▶ EXERCISE REQUIREMENTS
Reproduce verbatim the lines of the entries below, beginning with the line that contains "Given: Show ALL historical activity data" and ending with the line that contains "Action: coord(975,395)", both included.

[START GIVEN DATA]

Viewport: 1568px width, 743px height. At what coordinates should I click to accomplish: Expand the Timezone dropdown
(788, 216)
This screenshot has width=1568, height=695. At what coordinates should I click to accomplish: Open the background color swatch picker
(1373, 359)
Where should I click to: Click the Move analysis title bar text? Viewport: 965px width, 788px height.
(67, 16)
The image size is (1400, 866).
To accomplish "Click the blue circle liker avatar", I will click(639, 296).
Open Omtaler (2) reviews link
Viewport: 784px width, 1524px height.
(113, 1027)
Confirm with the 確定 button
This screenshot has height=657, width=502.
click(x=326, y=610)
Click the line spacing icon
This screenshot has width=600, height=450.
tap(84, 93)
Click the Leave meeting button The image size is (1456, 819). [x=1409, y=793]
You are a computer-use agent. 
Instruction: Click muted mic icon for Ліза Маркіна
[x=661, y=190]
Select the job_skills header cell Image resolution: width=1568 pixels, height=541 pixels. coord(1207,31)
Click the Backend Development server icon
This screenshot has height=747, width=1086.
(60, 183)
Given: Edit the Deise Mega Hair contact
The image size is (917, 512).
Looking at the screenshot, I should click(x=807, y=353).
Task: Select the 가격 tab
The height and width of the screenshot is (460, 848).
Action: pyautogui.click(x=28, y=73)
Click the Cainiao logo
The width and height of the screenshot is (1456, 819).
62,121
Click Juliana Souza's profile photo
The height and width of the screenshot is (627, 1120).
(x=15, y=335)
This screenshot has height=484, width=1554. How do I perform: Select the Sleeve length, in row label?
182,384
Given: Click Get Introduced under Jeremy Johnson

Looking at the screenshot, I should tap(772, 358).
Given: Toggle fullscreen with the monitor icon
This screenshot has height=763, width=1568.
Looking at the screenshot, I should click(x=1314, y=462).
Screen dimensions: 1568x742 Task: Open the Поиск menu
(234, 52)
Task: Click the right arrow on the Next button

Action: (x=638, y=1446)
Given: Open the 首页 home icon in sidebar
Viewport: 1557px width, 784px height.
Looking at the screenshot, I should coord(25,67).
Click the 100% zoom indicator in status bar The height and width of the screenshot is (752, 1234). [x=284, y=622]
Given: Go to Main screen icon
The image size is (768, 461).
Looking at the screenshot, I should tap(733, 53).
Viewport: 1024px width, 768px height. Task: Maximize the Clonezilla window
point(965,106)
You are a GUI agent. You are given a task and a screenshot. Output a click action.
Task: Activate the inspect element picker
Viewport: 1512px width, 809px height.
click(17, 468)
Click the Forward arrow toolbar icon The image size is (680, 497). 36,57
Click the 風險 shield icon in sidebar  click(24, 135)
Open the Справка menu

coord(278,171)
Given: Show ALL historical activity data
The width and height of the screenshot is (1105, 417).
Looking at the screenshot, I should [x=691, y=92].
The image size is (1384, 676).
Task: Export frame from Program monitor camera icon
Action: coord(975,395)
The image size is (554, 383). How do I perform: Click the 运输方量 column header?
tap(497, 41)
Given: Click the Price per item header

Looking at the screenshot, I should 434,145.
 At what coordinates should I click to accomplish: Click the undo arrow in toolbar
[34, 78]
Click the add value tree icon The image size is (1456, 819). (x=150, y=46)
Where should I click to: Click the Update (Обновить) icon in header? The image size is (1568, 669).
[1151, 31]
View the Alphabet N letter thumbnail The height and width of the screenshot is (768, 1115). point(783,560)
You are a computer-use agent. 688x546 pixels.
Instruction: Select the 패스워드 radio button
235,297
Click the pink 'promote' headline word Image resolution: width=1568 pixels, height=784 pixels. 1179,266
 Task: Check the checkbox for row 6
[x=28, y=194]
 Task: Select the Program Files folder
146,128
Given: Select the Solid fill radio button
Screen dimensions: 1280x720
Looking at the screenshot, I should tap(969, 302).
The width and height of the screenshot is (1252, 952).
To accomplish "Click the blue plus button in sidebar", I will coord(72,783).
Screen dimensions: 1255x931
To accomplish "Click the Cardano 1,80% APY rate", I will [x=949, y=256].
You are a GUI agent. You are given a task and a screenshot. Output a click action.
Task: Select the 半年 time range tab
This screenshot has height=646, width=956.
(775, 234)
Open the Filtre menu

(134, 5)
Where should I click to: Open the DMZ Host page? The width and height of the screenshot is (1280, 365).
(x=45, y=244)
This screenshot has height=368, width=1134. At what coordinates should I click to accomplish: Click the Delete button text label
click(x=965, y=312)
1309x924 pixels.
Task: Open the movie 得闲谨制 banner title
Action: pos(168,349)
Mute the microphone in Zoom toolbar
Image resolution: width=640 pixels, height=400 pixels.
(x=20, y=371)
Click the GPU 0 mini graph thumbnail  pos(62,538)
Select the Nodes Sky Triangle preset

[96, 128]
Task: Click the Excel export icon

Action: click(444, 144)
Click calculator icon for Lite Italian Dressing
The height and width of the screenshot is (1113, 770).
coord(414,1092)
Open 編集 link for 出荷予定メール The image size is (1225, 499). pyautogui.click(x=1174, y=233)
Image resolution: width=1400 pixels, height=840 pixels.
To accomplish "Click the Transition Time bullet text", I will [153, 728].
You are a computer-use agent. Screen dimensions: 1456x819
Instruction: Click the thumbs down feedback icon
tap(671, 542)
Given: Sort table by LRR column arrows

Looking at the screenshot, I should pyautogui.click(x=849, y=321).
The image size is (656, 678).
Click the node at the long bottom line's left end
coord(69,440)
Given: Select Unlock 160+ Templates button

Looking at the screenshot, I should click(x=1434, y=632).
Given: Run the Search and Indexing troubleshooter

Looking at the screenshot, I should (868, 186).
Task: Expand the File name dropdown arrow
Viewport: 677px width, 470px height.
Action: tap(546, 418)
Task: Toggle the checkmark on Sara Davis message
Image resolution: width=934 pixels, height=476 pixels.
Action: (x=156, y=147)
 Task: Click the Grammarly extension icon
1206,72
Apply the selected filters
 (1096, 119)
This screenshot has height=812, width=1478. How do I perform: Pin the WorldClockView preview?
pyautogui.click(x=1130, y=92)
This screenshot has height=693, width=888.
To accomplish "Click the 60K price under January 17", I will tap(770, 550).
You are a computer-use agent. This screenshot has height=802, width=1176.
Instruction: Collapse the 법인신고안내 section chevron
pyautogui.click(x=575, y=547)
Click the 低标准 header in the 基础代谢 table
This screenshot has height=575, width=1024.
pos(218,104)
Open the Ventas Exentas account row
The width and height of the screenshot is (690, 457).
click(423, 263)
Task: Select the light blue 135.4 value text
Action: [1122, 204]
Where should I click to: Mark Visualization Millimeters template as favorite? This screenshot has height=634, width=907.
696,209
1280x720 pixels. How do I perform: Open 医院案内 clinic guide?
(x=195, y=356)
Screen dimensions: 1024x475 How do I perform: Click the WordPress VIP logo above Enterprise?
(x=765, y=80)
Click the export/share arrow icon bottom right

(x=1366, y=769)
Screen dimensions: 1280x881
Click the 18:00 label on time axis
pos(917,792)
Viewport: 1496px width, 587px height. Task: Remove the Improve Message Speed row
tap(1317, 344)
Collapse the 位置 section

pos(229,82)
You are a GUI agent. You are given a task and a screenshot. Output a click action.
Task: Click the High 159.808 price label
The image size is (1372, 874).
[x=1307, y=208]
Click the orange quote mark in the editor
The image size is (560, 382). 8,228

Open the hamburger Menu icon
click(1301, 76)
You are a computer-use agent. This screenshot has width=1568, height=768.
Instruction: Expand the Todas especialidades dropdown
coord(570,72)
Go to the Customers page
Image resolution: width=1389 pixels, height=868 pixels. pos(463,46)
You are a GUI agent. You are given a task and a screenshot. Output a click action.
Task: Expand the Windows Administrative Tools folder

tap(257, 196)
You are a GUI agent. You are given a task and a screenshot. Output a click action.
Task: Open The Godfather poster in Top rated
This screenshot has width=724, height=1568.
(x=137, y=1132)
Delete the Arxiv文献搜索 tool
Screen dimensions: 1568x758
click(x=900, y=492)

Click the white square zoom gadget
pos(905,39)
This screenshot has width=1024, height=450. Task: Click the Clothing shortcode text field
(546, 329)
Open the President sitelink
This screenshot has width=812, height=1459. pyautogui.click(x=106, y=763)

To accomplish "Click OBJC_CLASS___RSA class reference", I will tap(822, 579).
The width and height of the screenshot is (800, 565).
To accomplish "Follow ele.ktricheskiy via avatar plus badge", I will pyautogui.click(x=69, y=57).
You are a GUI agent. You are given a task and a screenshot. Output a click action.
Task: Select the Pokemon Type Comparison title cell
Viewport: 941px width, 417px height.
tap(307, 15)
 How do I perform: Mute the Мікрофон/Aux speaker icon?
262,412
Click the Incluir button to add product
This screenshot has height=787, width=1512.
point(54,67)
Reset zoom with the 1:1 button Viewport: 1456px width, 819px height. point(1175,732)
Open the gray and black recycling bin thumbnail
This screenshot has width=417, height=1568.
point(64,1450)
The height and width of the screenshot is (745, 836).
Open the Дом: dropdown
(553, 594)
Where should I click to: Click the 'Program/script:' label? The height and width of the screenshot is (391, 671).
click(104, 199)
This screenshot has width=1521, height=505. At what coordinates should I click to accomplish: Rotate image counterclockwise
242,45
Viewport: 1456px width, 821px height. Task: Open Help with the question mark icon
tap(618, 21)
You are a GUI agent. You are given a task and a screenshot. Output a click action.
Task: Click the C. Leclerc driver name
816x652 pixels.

[END GIVEN DATA]

▶ FINISHED EXERCISE
Given: Show ALL historical activity data
The width and height of the screenshot is (1105, 417).
Looking at the screenshot, I should [x=691, y=92].
The image size is (1384, 676).
Task: Export frame from Program monitor camera icon
Action: coord(975,395)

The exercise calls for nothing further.